### [Passage shown]
* Begin *

Conditional probability of joint geometric random variables

Suppose that X and Y are independent random variables with the same parameter p.
What is the value of
$P[X=i|X+Y=n]$

Want to make sure my solution is correct
$P[X=i|X+Y=n]=\frac{P[X=i]P[Y=n-i]}{P[X+Y=n]}$
$=\frac{(1-p)^{i-1}p(1-p)^{n-i-1}p}{(1-p)^{n-1}p}$
$=p(1-p)$

Correct?
December 5th 2011, 06:25 PM
harish21

Re: Conditional probability of joint geometric random variables

Quote:

Originally Posted by I-Think

Suppose that X and Y are independent random variables with the same parameter p.
What is the value of
$P[X=i|X+Y=n]$

Want to make sure my solution is correct
$P[X=i|X+Y=n]=\frac{P[X=i]P[Y=n-i]}{P[X+Y=n]}$
$=\frac{(1-p)^{i-1}p(1-p)^{n-i-1}p}{(1-p)^{n-1}p}$
$=p(1-p)$

Correct?

careful with your denominator...

the sum of geometric rvs (for n>=2) is given by:

$P(X+Y=n)=\sum_{x=1}^{n-1} P(X=x, Y=n-x)=\sum_{x=1}^{n-1} P(X=x)\cdot P(Y=n-x)$

$\;=\; \sum_{x=1}^{n-1}p(1-p)^{x-1}p(1-p)^{n-x-1}\;=\;.......$ ,which is your denominator
December 5th 2011, 06:45 PM
I-Think

Re: Conditional probability of joint geometric random variables

So the denominator becomes
$\sum_{x=1}^{n-1} p(1-p)^{x-1} p ({1-p})^{n-x-1}= \sum_{x=1}^{n-1} p^2({1-p})^{n}$
$=p^2(1-p)^n$

So the answer is 1?
December 5th 2011, 07:20 PM
harish21

Re: Conditional probability of joint geometric random variables

Quote:

Originally Posted by I-Think

So the denominator becomes
\sum_{x=1}^{n-1} p(1-p)^{x-1} p {1-p}^{n-x-1}= \sum_{x=1}^{n-1} p^2{1-p}^{n}
=p^2(1-p)^n

So the answer is 1?

* End *

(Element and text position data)
* Begin *

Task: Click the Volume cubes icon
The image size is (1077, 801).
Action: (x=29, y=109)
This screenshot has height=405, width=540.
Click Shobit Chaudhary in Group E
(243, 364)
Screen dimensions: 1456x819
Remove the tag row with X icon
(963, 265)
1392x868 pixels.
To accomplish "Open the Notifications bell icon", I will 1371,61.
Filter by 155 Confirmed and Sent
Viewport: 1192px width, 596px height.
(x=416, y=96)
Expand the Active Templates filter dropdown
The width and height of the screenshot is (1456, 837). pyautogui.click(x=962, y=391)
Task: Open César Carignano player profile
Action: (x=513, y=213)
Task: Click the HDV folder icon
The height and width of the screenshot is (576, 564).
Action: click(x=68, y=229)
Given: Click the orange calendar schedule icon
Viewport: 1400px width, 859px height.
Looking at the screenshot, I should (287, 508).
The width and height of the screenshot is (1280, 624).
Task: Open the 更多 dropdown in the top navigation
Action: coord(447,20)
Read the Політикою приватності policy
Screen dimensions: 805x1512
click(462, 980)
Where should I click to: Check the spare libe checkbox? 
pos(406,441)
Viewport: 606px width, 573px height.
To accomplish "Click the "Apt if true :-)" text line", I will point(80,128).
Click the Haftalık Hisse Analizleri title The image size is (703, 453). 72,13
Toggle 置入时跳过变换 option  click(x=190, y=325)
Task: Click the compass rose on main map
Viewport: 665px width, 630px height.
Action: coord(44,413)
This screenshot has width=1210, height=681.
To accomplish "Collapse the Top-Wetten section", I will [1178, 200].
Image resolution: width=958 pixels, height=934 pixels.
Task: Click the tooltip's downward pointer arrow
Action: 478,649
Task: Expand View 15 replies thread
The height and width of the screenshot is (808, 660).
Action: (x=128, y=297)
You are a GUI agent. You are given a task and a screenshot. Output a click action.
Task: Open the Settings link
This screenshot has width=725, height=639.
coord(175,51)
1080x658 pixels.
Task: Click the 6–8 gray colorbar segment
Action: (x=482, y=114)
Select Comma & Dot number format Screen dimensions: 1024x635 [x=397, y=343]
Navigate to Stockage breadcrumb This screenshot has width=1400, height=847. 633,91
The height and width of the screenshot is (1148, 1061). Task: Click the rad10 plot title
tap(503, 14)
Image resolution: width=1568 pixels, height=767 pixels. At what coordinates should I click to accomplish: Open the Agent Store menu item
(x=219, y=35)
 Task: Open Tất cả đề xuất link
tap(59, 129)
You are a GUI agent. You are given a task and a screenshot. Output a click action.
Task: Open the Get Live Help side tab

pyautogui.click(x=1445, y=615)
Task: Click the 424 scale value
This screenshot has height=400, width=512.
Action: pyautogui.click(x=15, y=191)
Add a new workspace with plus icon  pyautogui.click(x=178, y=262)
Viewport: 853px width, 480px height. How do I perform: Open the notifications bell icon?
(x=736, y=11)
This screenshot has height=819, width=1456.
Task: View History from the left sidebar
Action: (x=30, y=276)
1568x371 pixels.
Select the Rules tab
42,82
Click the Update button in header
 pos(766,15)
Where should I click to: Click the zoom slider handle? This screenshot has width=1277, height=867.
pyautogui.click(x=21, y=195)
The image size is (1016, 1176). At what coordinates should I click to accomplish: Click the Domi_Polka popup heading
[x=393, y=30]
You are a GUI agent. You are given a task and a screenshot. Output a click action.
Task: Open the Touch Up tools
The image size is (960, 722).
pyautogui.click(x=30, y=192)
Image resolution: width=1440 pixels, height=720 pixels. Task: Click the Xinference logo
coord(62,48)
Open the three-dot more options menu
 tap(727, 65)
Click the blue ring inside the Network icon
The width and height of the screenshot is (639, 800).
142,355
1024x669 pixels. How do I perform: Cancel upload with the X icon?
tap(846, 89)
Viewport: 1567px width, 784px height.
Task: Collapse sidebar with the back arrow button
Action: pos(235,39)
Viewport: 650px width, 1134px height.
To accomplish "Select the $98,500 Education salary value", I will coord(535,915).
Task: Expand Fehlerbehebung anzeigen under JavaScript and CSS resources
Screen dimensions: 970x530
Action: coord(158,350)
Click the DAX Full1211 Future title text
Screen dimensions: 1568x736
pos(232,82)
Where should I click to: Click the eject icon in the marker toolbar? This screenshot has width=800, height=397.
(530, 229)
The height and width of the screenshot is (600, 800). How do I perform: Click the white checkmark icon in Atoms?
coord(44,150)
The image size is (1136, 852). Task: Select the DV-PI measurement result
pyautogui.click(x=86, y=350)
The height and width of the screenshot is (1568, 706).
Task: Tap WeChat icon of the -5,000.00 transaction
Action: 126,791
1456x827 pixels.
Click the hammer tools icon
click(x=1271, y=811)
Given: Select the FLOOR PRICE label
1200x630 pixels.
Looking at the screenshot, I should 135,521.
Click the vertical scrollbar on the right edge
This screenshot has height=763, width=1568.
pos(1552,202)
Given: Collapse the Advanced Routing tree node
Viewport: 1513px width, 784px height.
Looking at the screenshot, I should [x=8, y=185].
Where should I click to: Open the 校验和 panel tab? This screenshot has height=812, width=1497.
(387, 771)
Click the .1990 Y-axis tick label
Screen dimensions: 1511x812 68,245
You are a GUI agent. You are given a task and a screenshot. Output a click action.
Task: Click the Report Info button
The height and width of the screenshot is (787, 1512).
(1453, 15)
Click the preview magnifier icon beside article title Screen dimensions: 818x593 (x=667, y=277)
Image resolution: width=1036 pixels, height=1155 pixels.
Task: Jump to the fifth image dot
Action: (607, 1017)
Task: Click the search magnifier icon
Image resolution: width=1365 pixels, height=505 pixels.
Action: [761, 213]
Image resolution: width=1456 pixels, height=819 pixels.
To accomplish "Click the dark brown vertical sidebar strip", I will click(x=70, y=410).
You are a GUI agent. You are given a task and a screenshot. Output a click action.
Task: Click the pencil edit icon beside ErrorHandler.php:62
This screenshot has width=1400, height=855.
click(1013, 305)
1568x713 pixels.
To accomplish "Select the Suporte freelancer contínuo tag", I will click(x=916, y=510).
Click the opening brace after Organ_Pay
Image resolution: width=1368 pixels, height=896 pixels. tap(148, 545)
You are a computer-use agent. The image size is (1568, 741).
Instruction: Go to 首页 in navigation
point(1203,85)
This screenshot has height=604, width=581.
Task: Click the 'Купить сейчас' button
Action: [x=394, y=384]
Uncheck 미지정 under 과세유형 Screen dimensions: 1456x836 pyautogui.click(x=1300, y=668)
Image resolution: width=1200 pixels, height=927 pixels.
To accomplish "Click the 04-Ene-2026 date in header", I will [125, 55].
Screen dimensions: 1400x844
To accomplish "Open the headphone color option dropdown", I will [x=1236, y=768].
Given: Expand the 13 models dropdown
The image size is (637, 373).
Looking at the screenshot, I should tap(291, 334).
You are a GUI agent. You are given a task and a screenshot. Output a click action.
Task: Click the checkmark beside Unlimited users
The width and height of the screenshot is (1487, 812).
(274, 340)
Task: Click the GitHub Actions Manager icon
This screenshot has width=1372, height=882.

* End *

### [Objective 1]
Give every date-and-time stamp that appears in the forum thread.
### [Objective 2]
In the forum thread, which part of the original solution does harish21 warn the poster to be careful with?
The rows are not needed here.

### [Problem solution 1]
December 5th 2011, 06:25 PM
December 5th 2011, 06:45 PM
December 5th 2011, 07:20 PM

### [Problem solution 2]
The denominator.